# Required work
The result should be every line of the listing that holds the word "Toggle".

# Material for this exercise
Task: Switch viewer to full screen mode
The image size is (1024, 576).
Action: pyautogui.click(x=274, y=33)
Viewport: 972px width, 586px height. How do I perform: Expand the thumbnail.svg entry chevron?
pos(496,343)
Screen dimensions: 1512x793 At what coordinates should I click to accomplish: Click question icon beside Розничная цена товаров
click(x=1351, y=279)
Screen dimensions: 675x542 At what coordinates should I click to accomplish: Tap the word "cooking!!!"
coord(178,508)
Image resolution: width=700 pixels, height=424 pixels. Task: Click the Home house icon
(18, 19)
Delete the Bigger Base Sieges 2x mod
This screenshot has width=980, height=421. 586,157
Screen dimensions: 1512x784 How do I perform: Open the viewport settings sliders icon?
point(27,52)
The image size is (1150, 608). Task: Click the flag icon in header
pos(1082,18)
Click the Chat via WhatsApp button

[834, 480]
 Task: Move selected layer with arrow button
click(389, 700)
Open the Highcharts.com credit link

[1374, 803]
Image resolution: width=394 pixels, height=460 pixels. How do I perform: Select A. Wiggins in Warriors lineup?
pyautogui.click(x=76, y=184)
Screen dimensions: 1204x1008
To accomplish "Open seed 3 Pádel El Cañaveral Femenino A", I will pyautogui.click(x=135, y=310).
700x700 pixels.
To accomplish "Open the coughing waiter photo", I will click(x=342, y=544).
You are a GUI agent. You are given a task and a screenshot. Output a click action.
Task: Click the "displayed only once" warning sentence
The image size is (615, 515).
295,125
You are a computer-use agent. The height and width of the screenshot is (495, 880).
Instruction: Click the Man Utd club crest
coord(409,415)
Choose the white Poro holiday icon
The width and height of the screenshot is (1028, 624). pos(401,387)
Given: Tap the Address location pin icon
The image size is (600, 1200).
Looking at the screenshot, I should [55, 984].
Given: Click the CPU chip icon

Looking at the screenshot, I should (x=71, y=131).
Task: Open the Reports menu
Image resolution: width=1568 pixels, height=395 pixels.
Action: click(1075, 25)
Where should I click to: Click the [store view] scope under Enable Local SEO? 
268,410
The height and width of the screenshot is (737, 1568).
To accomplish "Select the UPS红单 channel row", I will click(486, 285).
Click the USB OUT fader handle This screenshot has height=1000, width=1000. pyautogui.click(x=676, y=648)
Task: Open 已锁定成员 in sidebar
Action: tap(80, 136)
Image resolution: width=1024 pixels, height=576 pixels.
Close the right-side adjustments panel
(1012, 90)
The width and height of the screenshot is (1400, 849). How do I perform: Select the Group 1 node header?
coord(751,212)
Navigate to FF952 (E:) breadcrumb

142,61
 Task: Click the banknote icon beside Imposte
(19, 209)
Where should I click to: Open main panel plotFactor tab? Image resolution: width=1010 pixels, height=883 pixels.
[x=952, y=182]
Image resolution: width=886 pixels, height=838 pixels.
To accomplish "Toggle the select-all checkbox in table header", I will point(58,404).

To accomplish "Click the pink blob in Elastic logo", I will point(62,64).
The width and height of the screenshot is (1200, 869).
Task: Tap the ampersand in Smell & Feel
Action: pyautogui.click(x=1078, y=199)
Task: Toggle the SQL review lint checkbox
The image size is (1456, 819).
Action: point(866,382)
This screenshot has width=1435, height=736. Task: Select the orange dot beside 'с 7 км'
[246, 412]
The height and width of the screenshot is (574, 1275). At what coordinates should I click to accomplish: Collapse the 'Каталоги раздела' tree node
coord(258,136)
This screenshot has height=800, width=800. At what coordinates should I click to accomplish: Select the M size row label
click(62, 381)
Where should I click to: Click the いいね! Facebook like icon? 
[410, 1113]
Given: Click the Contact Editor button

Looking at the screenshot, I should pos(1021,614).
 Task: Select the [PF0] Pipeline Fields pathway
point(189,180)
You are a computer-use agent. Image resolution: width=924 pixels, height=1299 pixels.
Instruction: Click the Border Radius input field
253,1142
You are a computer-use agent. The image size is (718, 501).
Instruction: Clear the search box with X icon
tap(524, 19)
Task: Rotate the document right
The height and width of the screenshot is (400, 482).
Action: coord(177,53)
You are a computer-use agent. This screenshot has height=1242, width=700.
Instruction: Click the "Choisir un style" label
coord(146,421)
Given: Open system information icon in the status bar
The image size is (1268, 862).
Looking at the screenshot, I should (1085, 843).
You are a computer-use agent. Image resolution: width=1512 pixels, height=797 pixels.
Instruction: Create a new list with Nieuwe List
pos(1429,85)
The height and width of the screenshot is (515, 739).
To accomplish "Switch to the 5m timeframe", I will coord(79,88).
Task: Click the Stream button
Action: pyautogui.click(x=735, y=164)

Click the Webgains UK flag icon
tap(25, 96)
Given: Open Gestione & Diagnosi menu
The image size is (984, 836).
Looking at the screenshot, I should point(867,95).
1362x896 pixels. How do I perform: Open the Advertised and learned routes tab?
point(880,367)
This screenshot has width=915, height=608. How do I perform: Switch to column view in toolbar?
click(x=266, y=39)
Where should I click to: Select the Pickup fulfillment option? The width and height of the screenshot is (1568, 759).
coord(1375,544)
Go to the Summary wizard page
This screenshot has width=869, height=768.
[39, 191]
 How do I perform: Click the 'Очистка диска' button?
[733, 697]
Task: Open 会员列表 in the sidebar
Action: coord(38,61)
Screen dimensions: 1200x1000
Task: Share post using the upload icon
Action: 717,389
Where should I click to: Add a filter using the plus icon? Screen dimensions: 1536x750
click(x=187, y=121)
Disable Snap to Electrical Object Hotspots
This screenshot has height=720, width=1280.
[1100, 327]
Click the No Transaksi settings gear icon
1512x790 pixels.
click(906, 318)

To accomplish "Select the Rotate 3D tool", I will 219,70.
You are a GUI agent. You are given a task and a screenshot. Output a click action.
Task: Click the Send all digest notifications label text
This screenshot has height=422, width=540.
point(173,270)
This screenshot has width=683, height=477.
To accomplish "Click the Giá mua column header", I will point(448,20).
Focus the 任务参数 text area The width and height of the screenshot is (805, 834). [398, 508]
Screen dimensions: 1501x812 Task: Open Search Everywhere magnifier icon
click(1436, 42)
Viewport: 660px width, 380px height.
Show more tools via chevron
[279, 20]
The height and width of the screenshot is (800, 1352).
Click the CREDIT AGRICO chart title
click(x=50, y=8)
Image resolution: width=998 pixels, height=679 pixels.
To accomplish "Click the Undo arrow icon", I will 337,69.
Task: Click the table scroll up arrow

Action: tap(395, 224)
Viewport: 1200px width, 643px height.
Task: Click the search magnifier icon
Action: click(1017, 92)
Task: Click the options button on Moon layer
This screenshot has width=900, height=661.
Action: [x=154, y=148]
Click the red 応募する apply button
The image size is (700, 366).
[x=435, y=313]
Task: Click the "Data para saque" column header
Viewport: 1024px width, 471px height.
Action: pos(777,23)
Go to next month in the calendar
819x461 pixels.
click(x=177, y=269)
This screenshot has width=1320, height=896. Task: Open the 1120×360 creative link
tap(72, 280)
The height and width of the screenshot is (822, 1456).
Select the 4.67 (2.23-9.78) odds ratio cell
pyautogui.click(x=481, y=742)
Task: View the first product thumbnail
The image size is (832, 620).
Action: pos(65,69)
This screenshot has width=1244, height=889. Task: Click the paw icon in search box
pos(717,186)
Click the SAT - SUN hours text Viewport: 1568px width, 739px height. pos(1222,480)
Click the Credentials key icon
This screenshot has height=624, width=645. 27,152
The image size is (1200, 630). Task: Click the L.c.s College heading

# Exercise solution
To accomplish "Toggle the select-all checkbox in table header", I will point(58,404).
Task: Toggle the SQL review lint checkbox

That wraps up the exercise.